Nothing past the line containing "Task: Click the 16.5% value" belongs in the output. Copy exactly every line of the data below from the first up to and including it.

[Supplied data Boundary: Start]

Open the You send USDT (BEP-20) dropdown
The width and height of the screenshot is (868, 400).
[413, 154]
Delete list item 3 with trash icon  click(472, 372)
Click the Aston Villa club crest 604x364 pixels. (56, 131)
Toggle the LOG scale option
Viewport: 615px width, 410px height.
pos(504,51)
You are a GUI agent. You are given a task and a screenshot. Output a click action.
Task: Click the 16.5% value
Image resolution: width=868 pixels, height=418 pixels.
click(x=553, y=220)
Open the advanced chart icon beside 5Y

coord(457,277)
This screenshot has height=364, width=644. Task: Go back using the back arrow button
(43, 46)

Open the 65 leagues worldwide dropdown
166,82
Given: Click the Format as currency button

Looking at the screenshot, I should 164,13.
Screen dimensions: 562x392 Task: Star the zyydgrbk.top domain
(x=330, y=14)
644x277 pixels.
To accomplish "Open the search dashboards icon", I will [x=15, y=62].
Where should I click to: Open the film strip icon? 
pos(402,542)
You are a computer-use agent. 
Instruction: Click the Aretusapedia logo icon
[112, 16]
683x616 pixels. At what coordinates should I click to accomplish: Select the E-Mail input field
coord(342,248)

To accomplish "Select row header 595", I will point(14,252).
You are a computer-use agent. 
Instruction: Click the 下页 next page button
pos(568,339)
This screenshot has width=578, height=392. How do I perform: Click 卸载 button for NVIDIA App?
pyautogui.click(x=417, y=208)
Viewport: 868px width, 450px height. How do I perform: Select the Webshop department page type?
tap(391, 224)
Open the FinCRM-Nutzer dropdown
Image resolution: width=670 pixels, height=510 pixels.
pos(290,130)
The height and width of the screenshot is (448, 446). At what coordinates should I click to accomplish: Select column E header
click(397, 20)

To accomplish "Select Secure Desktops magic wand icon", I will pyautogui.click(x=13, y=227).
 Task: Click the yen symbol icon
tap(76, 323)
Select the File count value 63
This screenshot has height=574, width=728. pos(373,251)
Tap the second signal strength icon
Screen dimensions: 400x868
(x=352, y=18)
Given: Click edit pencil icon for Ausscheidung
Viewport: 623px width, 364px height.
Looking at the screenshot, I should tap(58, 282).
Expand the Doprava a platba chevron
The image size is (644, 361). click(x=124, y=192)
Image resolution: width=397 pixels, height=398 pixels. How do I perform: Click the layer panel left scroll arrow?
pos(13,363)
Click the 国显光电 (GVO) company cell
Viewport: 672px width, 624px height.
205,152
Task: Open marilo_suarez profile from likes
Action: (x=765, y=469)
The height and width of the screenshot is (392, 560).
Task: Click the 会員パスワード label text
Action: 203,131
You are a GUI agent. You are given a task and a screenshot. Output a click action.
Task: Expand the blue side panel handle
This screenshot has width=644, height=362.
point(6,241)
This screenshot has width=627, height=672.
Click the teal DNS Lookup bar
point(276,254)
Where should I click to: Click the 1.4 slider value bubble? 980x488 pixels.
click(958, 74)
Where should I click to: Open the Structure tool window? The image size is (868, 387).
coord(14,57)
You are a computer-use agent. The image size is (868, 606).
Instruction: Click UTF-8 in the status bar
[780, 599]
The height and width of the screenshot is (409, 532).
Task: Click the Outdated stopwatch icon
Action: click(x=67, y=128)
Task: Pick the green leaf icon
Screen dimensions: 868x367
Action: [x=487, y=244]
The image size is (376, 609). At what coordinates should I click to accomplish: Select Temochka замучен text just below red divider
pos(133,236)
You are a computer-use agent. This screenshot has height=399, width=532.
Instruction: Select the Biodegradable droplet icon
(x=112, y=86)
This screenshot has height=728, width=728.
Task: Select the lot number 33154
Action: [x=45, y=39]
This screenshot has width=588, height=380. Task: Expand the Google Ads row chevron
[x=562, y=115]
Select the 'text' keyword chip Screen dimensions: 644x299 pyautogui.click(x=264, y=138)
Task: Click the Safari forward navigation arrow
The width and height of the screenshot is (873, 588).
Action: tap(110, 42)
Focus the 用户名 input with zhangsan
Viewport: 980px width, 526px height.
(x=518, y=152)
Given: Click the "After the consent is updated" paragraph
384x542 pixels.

[Supplied data Boundary: End]

Problem solution ->
Open the You send USDT (BEP-20) dropdown
The width and height of the screenshot is (868, 400).
[413, 154]
Delete list item 3 with trash icon  click(472, 372)
Click the Aston Villa club crest 604x364 pixels. (56, 131)
Toggle the LOG scale option
Viewport: 615px width, 410px height.
pos(504,51)
You are a GUI agent. You are given a task and a screenshot. Output a click action.
Task: Click the 16.5% value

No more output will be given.